Starkregen kann die Kanalisation überfluten. Größer planen sollten die Kommunen die Kanäle aber nicht, sagt Experte Marco Schlüter. Foto: Pixabay
14.07.2021

„Starkregenvorsorge ist ein Thema für die gesamte Stadtgemeinschaft“

Am Institut für Unterirdische Infrastruktur in Gelsenkirchen gibt es regelmäßig Fortbildungen zum Thema „Beratung und Management der Starkregenvorsorge“. Diese richtet sich an Fachleute aus Ingenieurbüros und Kommunen. Diplom-Ingenieur Marcus Schlüter leitet diese Lehrgänge.
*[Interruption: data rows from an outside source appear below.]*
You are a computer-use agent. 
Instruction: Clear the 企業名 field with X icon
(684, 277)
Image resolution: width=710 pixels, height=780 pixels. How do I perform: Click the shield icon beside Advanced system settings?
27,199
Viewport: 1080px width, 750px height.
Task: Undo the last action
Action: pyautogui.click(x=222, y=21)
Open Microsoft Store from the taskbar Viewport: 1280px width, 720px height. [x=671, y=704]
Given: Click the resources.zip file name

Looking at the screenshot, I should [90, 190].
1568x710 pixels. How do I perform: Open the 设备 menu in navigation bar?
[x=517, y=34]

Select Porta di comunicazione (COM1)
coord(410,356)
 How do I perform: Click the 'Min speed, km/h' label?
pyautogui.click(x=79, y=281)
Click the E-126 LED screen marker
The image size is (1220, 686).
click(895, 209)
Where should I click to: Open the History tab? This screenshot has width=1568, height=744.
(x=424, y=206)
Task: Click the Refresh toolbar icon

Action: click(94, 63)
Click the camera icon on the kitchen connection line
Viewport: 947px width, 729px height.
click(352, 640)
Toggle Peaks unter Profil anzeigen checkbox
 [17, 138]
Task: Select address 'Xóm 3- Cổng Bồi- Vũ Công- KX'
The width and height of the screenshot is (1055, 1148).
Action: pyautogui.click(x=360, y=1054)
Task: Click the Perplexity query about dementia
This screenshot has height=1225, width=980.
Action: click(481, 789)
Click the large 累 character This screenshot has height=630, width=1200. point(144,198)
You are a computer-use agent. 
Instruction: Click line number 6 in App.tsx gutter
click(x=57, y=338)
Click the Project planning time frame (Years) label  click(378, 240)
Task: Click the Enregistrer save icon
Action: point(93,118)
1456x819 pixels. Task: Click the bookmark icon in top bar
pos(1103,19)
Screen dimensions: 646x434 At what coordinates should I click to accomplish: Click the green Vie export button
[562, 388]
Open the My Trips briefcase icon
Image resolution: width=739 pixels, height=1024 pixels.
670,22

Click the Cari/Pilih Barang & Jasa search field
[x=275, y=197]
Mit ihm hat der WESTFALENSPIEGEL über den Schutz der „eigenen vier Wände“  bei Starkregenereignissen und die Verantwortung der Kommunen gesprochen. 

Wie können Kommunen ihre Bürger vor lokalen Starkregenereignissen schützen?
Jeder Bürger ist nach Wasserhaushaltsgesetz zunächst mal selbst verantwortlich (WHG §5) . Ein vollständiger Schutz ist nicht möglich, es gibt jedoch Möglichkeiten vorzusorgen und manchmal kann mit vertretbarem Aufwand schon ein deutlich höheres Sicherheitsniveau erreicht werden. Nach einer ersten Gefährdungsbeurteilung, zum Beispiel auf Basis einer Starkregengefahrenkarte, können die Risiken von der Kommune analysiert werden und sogenannte Hotspots bearbeitet werden, so können risikobehaftete Fließwege entschärft werden durch Rückhaltung in Mulden und/oder umgelenkt werden in Notwasserwege.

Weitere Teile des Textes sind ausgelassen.